搬送ロボが丸の内を走る、単独で飲料を販売

 パナソニックホールディングスは自動搬送ロボットが東京丸の内のビジネス街を巡回しながら飲料などを販売する実証実験を1日開始した。ロボットを見守る保安要員が随行せず、遠隔監視・操作型(フルリモート)のロボット単独による無人販売を公道で実施するのは国内初という。来年2月4日まで行う。

 実証実験は大手町・丸の内・有楽町地区スマートシティ推進コンソーシアムが採択を受けた2022年度「スマートシティモデルプロジェクト」(国土交通省)の一環。パナソニックは搬送ロボット「ハコボ」や遠隔管制システムの運用を担う。

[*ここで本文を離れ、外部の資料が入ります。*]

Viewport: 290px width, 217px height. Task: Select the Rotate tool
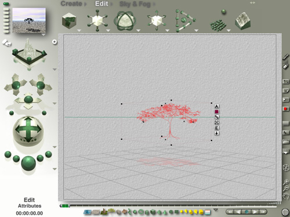pyautogui.click(x=125, y=21)
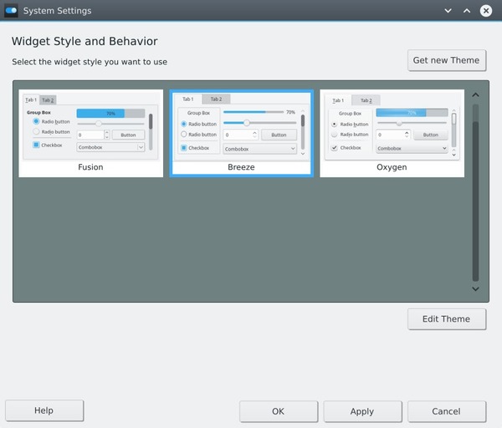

 「ハコボ」は丸の内エアリアの指定ルートを巡回しながら、特定地点で飲料やカプセルトイなどを販売する。機能面では国際規格に適合した安全性を備えるほか、用途に応じて荷台を入れ替えることができる柔軟性を持つ。

           丸の内仲通りを走る搬送ロボット「ハコボ」

 これまでに神奈川県藤沢市の「Fujisawaサスティナブル・スマートタウン」で店舗から住宅への配送サービスの実証を行ったほか、茨城県つくば市では楽天グループや西友と共同で日用品の配送テストを行ってきた。

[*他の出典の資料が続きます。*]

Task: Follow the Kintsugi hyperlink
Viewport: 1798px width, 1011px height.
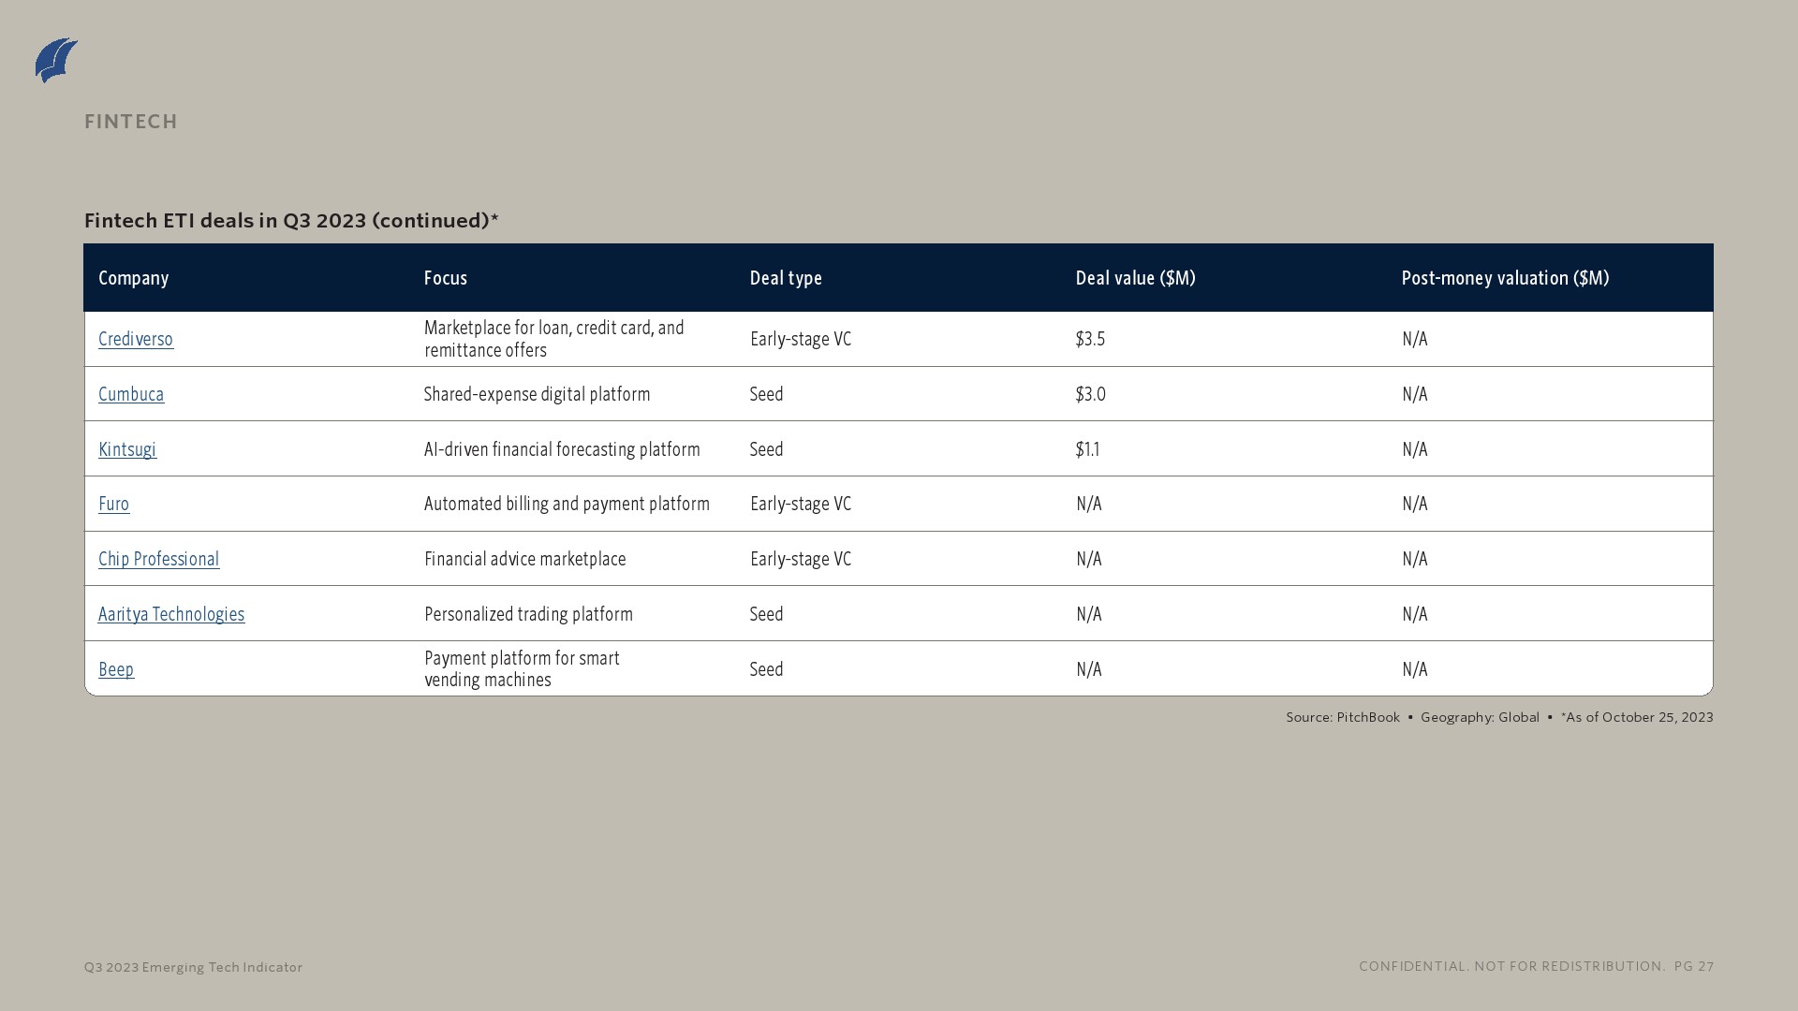Action: (x=127, y=449)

 藤沢市では完全遠隔監視・操作による複数台の同時運用も実施し、240時間走行を成功させた。こうした成果に基づいて実証実験の道路使用許可を取得した。類似の環境であれば、他の拠点でも公道審査を伴わない簡素な手続きで実施することが可能になり、今回がその第1号になるという。

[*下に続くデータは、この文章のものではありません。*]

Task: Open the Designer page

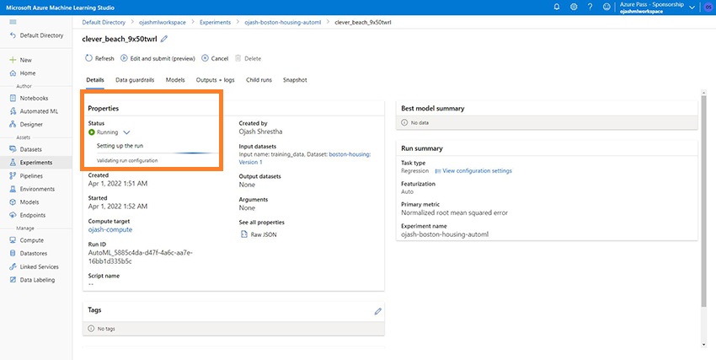Action: tap(31, 124)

 2022年は「ロボットデリバリー元年」として、各社とも実証実験に力を入れてきた。中でもパナソニックは公道を走行する際の道路使用許可の審査に日本で初めて合格するなど、AI技術を搭載した配送ロボや遠隔管制システムの技術進化に取り組んできた。搬送ロボットの社会実装がいよいよ近づいてきた。